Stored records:

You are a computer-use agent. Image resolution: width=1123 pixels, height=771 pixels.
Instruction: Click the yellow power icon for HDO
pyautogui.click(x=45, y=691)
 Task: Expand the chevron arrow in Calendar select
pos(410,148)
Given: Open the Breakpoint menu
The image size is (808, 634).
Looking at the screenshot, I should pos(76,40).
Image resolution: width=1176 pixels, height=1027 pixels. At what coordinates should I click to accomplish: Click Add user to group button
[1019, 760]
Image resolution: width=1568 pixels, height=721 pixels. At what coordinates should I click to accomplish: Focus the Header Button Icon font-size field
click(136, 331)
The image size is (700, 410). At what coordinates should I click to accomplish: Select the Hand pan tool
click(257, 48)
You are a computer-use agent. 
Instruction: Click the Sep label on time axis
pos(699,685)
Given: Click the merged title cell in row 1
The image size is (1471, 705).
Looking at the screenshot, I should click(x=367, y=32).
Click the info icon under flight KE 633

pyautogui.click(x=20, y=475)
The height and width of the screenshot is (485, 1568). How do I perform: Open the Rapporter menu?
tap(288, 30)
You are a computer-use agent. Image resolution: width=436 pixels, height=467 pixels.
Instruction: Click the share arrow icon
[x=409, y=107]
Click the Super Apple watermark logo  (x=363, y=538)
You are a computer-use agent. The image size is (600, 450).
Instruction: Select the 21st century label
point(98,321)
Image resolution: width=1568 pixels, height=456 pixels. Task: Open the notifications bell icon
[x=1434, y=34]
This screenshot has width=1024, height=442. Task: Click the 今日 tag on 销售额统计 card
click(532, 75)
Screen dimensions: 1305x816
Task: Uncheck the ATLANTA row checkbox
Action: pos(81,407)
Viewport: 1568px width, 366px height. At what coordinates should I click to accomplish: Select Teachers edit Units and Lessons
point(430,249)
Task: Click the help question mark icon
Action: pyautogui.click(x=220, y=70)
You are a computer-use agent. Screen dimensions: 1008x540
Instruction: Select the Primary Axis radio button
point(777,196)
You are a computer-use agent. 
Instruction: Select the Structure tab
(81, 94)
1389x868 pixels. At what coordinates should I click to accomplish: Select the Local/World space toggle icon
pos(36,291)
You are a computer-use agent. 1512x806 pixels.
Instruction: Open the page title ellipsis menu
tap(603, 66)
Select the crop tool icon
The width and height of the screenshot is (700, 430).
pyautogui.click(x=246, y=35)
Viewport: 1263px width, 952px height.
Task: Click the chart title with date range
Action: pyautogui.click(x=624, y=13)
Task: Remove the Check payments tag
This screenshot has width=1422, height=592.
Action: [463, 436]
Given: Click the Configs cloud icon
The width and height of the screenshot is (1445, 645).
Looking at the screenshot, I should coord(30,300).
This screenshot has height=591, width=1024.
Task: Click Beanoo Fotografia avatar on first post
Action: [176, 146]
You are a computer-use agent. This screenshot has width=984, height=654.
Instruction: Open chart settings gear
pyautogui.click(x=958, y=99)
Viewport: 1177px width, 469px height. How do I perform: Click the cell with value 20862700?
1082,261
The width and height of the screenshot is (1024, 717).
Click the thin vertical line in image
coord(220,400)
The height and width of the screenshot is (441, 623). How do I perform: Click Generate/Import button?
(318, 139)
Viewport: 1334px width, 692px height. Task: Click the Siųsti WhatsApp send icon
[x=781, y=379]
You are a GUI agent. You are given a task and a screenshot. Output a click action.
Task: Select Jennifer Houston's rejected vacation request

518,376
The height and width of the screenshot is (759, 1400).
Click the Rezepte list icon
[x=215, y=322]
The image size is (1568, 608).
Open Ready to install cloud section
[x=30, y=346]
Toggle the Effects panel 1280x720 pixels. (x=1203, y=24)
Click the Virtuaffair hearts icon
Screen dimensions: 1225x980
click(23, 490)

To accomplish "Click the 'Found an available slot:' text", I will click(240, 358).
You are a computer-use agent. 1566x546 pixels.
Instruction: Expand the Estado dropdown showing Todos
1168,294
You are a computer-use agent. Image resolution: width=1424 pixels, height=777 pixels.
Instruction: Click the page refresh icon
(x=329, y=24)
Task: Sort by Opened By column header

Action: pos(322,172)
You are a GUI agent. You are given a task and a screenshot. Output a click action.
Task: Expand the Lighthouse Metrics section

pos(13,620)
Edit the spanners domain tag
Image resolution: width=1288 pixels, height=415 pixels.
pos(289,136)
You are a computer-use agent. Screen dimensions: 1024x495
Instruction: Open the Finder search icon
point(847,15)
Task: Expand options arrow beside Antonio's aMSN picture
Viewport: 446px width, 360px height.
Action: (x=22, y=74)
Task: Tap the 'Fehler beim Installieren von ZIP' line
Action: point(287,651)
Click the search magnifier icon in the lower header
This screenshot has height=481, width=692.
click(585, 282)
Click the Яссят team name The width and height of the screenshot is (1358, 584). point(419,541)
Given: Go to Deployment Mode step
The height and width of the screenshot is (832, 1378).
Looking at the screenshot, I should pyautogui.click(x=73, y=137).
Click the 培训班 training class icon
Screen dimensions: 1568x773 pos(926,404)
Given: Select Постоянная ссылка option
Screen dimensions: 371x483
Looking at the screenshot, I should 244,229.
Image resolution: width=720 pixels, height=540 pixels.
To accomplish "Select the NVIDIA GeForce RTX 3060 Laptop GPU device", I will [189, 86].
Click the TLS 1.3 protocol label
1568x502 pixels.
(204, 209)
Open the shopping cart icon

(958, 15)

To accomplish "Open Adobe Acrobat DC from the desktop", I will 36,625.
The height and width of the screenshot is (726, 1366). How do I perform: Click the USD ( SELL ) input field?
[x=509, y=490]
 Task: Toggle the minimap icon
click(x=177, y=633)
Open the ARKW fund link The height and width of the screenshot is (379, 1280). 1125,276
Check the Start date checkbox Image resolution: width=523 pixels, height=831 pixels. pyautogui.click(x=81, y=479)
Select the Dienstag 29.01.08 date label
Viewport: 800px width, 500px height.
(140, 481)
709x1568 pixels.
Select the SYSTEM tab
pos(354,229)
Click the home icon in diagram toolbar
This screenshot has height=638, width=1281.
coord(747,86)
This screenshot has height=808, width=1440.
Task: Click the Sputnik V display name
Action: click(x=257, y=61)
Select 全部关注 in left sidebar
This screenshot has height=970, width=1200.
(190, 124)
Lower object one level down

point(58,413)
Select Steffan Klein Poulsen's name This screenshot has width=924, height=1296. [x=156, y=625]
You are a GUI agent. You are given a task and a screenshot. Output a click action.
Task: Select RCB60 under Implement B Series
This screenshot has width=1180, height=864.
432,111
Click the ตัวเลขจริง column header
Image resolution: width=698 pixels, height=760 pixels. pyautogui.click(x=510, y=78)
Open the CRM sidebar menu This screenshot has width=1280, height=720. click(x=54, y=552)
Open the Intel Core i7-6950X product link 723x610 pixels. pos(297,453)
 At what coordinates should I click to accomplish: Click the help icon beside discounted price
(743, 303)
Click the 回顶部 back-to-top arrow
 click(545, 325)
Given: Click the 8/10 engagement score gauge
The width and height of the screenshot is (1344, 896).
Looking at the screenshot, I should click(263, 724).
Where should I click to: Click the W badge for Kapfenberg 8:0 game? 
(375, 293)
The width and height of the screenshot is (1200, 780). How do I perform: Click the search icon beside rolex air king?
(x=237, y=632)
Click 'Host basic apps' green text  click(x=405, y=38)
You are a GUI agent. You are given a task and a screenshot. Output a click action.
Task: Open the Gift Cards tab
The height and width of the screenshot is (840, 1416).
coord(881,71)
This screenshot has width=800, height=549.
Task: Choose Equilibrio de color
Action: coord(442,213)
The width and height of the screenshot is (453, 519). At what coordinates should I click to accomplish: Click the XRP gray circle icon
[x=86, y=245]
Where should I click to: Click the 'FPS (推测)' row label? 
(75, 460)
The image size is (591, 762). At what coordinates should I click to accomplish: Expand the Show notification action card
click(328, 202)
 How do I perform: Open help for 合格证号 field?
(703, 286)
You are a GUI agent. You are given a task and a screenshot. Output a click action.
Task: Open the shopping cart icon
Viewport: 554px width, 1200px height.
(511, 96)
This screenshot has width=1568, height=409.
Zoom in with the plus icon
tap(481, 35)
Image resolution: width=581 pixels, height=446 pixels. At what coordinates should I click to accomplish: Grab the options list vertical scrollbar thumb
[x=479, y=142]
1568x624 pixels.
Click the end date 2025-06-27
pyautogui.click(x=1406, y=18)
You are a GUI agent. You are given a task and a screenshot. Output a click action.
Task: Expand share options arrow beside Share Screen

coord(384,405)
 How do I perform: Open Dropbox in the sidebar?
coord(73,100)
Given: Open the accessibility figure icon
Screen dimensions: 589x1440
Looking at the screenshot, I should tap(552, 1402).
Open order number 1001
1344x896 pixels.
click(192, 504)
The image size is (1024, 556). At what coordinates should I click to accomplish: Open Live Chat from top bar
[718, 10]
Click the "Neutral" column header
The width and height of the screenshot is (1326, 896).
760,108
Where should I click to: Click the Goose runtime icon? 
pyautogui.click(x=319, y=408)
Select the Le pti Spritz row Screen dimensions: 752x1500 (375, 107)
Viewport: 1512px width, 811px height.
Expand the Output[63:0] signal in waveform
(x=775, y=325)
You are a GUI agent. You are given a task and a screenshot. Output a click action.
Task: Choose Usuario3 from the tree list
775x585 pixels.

THE TASK:
Please state how many lines in the records above hold the word "text", giving only the number.

RESULT OF THIS EXERCISE:
2